Forth tidak tampak marah malam itu, tapi bagaimana jika setelah sempat berpikir, dia tidak ingin berbicara dengan Beam lagi? Mereka sudah jarang mengirim pesan satu sama lain sejak saat itu. Apa Forth mengira Beam membutuhkan ruang? Dia meminta waktu, bukan ruang.
"Jangan bilang kau telah melakukan hal bodoh lagi!" Kit bersiap-siap memarahinya.
"Bukan itu!" teriak Beam. Tapi kemudian dia mulai berpikir. Mungkin dia memang melakukan sesuatu yang bodoh. Siapa yang menolak gebetannya setelah akhirnya diminta resmi berkencan?
BEAM, ya, Itu dia.
"Baiklah, ayo. Aku ingin bermain basket." Kit mencengkeram lengan Beam dan menariknya ke lapangan basket, hanya membiarkannya pergi ketika mereka berjalan melewati gerbang.

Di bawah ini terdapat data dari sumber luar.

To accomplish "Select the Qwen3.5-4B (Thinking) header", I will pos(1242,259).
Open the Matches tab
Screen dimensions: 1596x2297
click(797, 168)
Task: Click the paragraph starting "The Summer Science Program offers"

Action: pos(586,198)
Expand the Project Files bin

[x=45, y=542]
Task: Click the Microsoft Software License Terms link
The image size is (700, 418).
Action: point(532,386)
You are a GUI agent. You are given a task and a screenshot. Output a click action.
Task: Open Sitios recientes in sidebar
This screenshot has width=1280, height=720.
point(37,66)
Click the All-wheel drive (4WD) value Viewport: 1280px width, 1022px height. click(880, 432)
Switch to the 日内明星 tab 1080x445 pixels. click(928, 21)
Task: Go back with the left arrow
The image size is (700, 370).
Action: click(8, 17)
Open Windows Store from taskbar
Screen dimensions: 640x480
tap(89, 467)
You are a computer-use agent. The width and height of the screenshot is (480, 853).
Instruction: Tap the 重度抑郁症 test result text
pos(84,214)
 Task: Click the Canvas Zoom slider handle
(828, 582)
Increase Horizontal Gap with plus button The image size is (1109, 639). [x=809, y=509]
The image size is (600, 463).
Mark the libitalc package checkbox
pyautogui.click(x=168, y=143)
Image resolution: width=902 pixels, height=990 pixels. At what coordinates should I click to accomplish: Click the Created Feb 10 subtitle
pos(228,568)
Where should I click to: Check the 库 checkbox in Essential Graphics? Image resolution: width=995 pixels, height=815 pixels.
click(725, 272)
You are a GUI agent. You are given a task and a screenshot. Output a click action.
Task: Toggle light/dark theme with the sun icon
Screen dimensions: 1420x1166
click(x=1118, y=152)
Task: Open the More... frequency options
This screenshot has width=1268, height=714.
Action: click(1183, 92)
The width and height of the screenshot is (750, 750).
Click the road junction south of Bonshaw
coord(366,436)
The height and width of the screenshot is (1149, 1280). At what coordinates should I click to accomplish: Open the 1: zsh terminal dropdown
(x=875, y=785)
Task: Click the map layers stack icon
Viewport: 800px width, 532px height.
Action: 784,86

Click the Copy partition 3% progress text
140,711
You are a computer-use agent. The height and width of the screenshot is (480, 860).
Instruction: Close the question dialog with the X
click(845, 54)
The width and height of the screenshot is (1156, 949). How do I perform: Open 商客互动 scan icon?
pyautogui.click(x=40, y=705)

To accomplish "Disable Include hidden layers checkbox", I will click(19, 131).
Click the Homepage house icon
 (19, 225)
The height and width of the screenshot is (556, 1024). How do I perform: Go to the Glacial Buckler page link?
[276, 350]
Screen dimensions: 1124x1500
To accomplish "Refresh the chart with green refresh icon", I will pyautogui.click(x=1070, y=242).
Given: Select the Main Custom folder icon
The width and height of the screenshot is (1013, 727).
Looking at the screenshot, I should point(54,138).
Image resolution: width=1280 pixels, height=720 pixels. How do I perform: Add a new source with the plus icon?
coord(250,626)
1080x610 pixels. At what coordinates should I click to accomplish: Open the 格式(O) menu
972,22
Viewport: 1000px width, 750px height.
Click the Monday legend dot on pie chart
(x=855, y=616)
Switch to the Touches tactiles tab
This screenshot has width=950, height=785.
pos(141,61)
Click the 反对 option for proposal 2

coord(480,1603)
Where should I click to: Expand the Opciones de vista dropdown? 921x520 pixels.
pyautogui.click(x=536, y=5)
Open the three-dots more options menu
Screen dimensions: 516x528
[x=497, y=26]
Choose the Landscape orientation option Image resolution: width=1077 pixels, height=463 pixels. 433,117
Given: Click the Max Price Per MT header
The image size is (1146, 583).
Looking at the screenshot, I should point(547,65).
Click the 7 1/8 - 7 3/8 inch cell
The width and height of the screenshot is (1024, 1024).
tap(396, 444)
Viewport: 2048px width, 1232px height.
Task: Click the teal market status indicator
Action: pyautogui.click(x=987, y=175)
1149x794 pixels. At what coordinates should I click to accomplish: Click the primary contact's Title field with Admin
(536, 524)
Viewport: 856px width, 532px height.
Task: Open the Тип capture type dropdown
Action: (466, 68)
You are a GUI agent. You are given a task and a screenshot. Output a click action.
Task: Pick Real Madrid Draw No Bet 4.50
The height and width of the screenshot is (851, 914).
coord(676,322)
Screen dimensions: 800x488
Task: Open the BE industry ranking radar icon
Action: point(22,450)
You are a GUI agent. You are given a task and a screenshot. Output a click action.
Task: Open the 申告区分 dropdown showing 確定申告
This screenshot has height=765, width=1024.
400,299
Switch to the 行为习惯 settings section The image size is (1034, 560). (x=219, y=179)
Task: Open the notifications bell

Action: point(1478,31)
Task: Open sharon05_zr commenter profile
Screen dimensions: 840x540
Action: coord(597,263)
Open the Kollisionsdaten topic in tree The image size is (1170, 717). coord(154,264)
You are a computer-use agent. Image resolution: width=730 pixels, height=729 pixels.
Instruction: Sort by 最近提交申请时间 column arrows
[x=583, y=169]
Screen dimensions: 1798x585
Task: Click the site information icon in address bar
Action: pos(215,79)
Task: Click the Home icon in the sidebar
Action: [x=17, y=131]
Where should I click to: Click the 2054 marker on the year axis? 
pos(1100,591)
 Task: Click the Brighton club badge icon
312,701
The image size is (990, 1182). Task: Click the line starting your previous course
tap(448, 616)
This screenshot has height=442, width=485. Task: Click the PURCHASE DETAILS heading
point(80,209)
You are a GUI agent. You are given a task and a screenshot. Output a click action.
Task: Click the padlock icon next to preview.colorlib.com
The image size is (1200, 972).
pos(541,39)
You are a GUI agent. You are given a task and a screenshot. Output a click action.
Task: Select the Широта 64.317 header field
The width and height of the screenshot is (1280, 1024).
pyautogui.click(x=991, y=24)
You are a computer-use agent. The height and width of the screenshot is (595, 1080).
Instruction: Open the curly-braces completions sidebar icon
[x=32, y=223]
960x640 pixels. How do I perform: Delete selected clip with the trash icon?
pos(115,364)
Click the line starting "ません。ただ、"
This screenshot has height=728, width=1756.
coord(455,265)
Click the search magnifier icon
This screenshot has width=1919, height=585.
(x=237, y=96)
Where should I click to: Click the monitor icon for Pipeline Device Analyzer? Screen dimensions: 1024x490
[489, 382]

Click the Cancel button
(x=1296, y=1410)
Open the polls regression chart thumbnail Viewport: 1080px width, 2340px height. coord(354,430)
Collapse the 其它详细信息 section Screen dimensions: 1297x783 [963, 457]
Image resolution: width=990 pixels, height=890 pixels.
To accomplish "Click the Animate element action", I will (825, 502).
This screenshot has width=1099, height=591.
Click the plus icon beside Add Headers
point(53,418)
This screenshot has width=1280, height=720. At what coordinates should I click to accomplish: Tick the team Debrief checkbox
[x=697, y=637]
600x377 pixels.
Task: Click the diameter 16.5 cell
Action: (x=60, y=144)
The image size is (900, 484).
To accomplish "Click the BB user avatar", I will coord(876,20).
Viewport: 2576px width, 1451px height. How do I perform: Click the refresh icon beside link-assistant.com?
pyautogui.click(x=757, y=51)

"Ai'Forth! Hei!" Kit memanggil dan melambai. Forth mendongak untuk melihat Beam dan Kit memasuki gerbang dan memberi mereka anggukan ramah.
"Ada apa, Ai'Kit?" Dia berlari untuk menemui mereka di tengah jalan. "Hei, Beam." Forth menatap tepat ke matanya.
Beam bisa merasakan kepakan-kepakan sial itu muncul dan yang bisa dia lakukan hanyalah tersenyum, menggigit, dan mengangguk.
"Apa kalian sudah memutuskan tim?" Kit bertanya.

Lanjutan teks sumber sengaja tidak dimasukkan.